------ GIVEN RECORDS ------
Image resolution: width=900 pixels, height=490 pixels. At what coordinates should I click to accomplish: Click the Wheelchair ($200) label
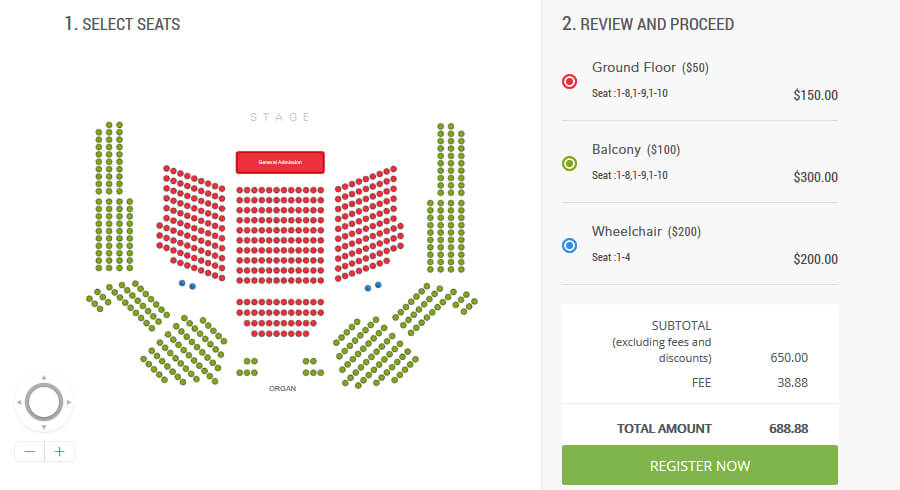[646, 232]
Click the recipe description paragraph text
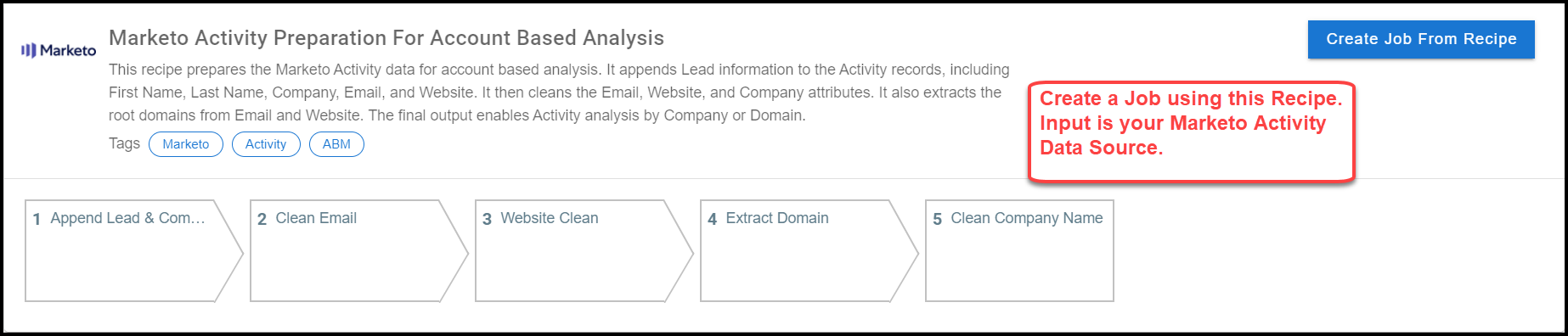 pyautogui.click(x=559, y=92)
------
------ GIVEN RECORDS ------
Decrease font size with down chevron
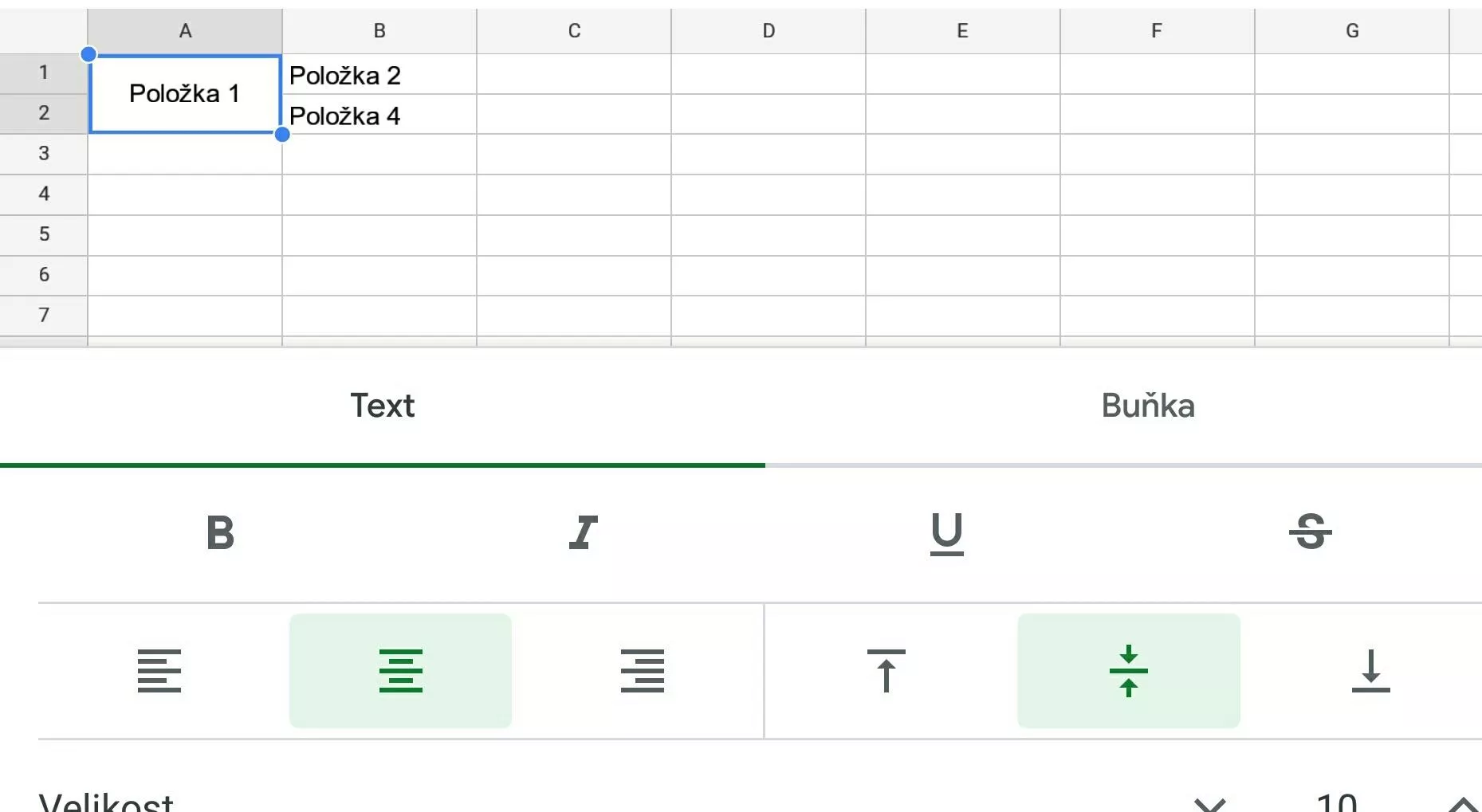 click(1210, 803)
------
--- EXERCISE ---
Copy the data starting at the line that has "Image resolution: width=900" and ending after the line that has "pyautogui.click(x=559, y=92)", changing "label" to "button" and leaving everything else as it is. Leave the pictures out of your answer.

--- PROBLEM SOLUTION ---
Image resolution: width=900 pixels, height=490 pixels. At what coordinates should I click to accomplish: Click the Wheelchair ($200) button
[646, 232]
Click the recipe description paragraph text
 pyautogui.click(x=559, y=92)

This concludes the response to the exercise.